### MATERIAL PROVIDED:
Segment Open
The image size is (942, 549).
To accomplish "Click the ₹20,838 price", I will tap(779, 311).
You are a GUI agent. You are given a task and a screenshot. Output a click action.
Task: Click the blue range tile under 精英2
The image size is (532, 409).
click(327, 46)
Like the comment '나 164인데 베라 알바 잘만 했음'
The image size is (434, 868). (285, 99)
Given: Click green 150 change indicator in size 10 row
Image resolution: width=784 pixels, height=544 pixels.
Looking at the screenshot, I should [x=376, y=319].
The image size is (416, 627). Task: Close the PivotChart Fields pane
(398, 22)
Segment Closed
Segment Open
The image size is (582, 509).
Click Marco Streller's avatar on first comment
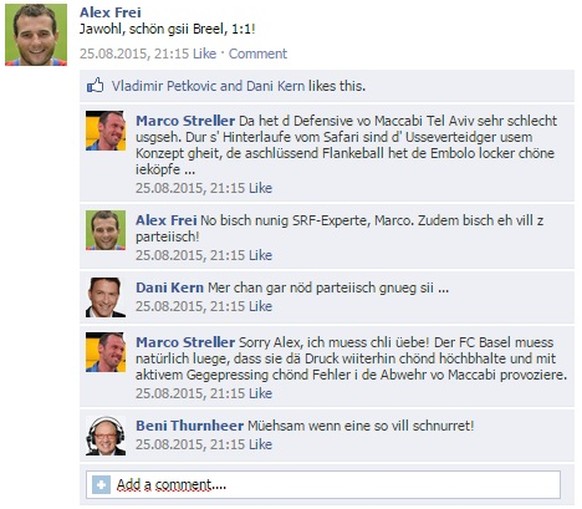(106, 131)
Segment Closed
### DIRECTIONS FOR THIS TASK:
Find where the line with "The image size is (942, 549)." sits in the material above, then copy exactly from it through the line with "Given: Click green". Add no other line.

### RESULT BELOW:
The image size is (942, 549).
To accomplish "Click the ₹20,838 price", I will tap(779, 311).
You are a GUI agent. You are given a task and a screenshot. Output a click action.
Task: Click the blue range tile under 精英2
The image size is (532, 409).
click(327, 46)
Like the comment '나 164인데 베라 알바 잘만 했음'
The image size is (434, 868). (285, 99)
Given: Click green 150 change indicator in size 10 row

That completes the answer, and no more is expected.